▶ **EXERCISE DIRECTIONS**
Start with the first line of the records below. Output each line exactly, ending with the one that contains "Given: View who".

Pixel coordinate grounding data:

......

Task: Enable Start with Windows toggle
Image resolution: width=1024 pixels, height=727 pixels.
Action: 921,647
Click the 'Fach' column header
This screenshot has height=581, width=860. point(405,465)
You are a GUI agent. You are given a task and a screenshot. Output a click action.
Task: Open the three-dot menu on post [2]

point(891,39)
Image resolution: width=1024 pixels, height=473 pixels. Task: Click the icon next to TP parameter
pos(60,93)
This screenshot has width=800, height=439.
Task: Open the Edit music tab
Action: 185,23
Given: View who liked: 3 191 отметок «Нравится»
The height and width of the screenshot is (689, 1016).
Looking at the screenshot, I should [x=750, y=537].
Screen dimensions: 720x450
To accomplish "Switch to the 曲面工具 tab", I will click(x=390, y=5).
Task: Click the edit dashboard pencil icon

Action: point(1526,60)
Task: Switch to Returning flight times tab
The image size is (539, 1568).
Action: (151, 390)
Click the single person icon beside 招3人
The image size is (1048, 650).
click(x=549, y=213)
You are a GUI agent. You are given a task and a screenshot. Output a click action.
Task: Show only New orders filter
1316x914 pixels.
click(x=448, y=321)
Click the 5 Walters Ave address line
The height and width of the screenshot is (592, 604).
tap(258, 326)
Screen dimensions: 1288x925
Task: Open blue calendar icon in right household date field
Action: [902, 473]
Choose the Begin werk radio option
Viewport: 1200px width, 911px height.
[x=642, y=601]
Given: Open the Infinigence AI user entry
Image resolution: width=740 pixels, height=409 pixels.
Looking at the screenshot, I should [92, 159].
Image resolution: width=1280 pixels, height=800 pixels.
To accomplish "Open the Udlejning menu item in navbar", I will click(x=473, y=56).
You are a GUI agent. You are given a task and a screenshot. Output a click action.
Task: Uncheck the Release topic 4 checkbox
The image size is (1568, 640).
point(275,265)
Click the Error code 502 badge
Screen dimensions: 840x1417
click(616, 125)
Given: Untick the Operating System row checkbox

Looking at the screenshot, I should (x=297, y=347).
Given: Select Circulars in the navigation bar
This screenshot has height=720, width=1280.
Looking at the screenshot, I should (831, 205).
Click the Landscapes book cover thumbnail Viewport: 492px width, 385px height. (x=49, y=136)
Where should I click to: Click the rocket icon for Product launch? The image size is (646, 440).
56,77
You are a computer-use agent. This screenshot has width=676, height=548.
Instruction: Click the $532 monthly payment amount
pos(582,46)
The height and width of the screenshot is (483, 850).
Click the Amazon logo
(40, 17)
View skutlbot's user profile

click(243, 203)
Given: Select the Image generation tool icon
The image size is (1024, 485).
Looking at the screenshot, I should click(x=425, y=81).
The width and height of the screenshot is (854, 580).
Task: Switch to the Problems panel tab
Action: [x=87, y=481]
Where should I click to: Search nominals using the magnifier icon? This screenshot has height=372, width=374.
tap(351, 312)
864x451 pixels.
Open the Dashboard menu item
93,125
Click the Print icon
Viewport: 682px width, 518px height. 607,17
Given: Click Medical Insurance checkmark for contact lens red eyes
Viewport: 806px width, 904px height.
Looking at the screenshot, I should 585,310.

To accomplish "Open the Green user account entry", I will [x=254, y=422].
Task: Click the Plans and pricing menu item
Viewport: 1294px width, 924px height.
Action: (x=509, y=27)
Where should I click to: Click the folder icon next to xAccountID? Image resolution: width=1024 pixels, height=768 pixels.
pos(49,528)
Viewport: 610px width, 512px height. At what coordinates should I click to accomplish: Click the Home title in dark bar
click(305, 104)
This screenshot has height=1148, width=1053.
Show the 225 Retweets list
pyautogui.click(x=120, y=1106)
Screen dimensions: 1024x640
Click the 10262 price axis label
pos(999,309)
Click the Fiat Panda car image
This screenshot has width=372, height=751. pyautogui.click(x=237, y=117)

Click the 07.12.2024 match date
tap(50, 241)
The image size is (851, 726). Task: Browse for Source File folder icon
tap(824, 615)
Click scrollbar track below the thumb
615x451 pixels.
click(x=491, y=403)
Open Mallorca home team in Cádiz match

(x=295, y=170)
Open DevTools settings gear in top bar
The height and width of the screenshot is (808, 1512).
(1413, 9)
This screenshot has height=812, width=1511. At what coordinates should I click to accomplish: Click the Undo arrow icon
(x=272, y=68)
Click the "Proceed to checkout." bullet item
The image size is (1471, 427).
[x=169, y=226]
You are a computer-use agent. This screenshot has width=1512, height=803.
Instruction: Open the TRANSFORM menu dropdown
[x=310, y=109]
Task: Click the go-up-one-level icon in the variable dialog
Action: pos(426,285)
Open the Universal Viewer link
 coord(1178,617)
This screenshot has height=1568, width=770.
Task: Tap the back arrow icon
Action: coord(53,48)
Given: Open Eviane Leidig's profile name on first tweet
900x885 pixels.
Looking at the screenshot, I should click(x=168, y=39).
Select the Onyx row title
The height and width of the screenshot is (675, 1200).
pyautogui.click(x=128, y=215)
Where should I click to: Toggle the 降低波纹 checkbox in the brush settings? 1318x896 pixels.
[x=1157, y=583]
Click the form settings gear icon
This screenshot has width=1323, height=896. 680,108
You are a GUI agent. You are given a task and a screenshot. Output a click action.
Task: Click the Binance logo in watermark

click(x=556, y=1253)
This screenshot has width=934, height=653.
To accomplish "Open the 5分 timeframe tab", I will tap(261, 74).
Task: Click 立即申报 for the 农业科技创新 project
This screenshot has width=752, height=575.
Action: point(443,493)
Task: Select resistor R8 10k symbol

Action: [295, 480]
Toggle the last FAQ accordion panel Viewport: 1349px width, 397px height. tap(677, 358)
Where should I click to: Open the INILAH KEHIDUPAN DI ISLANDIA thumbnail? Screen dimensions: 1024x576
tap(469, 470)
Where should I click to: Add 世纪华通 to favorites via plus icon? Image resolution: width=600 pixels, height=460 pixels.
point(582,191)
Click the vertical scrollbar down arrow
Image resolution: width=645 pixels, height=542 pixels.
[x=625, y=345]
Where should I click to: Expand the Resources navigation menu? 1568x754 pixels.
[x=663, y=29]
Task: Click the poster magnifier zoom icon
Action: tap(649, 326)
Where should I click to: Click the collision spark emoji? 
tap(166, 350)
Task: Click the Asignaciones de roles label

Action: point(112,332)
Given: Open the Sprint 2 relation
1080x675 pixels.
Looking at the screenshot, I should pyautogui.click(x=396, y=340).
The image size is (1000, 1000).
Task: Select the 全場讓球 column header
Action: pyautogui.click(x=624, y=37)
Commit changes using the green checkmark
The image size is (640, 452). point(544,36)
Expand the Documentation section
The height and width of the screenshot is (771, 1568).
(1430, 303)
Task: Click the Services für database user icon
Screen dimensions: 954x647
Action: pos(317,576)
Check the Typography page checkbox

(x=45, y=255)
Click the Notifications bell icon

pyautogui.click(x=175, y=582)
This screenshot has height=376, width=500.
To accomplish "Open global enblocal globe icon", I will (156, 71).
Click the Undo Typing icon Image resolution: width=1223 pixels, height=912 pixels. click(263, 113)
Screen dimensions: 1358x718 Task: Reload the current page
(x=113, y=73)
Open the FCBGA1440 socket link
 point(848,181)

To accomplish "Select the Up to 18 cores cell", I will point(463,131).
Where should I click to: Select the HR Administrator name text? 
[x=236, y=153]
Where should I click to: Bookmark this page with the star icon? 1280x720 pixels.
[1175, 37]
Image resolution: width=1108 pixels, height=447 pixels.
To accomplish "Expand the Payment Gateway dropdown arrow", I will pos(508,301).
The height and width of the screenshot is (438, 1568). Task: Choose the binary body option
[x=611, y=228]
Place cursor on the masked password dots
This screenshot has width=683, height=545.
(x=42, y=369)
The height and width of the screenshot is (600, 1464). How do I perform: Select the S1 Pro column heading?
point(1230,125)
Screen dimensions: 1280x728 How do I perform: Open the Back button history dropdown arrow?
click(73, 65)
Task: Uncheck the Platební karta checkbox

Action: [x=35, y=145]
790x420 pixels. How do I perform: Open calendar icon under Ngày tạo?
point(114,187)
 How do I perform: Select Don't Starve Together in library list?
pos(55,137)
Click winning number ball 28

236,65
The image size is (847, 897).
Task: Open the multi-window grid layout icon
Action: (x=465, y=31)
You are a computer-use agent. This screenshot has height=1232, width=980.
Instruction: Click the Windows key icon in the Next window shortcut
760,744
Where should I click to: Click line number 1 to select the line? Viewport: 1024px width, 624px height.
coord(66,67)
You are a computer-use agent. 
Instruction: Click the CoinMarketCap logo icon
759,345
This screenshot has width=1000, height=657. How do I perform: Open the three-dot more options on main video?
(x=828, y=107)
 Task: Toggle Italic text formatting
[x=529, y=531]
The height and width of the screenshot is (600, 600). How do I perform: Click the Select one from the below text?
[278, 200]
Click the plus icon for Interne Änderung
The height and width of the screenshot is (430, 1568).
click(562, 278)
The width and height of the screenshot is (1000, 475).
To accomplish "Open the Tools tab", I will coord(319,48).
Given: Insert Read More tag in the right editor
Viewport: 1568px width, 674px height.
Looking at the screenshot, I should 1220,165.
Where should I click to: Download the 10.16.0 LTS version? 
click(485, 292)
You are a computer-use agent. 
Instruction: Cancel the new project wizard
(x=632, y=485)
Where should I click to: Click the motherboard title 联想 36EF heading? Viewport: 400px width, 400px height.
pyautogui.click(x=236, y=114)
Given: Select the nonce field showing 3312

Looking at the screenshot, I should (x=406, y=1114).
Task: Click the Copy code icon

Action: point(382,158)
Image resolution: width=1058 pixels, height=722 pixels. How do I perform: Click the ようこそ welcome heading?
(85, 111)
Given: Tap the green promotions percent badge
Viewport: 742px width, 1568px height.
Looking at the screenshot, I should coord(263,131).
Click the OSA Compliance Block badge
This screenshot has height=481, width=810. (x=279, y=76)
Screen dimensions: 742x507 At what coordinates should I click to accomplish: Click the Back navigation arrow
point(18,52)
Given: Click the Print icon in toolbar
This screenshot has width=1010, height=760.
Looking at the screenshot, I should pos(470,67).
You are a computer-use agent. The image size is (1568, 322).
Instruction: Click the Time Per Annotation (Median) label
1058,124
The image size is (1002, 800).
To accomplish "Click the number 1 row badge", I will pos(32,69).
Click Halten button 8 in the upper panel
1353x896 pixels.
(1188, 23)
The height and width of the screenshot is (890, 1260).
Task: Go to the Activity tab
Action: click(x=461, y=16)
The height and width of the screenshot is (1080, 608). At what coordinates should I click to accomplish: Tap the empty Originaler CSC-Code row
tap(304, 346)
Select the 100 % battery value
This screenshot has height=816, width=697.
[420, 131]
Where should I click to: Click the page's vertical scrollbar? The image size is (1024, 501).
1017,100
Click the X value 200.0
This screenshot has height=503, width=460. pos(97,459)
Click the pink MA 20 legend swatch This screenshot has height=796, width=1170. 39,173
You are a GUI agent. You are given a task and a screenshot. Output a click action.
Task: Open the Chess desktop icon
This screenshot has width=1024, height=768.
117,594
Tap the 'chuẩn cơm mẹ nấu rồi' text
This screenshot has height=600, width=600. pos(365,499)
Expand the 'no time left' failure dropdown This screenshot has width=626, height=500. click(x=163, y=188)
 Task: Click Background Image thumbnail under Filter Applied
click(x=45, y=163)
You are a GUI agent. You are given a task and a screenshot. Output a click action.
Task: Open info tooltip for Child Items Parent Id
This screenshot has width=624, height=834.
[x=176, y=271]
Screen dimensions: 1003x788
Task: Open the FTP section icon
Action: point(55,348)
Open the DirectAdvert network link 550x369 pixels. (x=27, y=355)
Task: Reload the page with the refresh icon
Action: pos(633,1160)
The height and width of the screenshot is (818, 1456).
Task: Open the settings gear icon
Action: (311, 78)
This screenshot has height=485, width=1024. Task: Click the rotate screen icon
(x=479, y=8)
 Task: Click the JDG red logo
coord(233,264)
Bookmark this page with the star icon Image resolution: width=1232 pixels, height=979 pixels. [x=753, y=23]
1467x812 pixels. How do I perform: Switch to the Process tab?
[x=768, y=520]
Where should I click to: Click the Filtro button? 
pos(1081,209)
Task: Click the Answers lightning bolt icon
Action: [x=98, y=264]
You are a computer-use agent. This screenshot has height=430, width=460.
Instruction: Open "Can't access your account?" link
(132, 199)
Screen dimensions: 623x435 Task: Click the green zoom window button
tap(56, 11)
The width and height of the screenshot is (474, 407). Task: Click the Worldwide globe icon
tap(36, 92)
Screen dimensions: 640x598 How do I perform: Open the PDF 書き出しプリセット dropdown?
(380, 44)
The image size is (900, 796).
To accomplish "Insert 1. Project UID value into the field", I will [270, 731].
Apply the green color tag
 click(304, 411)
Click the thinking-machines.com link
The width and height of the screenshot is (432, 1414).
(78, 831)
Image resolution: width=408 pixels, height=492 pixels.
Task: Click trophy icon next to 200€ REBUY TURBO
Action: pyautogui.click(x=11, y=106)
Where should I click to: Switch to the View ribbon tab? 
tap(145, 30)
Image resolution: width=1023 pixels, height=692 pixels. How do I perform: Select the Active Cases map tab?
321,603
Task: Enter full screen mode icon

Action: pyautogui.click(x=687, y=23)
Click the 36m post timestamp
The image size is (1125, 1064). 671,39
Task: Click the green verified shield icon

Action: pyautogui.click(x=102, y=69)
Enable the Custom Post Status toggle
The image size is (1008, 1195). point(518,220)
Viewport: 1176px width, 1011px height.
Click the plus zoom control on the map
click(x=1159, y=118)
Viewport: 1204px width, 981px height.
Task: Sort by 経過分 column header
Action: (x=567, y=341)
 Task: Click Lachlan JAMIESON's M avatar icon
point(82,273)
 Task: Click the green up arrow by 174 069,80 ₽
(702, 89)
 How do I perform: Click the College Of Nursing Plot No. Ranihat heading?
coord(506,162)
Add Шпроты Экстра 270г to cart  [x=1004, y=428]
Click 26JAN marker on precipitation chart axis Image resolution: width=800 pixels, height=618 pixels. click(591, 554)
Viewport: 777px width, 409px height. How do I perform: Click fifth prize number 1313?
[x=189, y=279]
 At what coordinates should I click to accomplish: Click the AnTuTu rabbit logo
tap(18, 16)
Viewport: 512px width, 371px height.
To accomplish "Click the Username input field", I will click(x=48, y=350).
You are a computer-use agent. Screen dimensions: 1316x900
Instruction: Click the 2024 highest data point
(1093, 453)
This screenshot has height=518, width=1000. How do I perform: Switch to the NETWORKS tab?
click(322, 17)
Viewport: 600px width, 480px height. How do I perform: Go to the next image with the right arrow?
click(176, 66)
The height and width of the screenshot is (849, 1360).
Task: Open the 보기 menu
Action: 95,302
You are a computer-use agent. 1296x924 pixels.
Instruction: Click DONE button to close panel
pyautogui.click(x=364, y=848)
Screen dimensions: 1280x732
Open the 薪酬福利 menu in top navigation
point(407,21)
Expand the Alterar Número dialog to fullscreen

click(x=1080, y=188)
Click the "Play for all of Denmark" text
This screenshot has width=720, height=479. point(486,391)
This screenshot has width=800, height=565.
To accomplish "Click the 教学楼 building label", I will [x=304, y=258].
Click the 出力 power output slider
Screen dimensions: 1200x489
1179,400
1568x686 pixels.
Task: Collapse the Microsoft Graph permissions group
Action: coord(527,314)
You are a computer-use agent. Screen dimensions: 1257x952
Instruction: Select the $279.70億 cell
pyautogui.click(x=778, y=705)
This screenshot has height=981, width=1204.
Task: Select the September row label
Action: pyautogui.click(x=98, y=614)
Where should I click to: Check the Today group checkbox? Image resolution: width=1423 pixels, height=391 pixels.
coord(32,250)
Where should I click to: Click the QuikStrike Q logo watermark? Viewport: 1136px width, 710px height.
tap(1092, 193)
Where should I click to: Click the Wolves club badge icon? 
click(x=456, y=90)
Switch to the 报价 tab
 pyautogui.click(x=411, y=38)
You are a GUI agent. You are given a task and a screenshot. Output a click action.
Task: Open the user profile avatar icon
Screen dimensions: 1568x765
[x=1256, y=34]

......

▶ **SOLUTION BELOW**
Task: Enable Start with Windows toggle
Image resolution: width=1024 pixels, height=727 pixels.
Action: 921,647
Click the 'Fach' column header
This screenshot has height=581, width=860. point(405,465)
You are a GUI agent. You are given a task and a screenshot. Output a click action.
Task: Open the three-dot menu on post [2]

point(891,39)
Image resolution: width=1024 pixels, height=473 pixels. Task: Click the icon next to TP parameter
pos(60,93)
This screenshot has width=800, height=439.
Task: Open the Edit music tab
Action: 185,23
Given: View who liked: 3 191 отметок «Нравится»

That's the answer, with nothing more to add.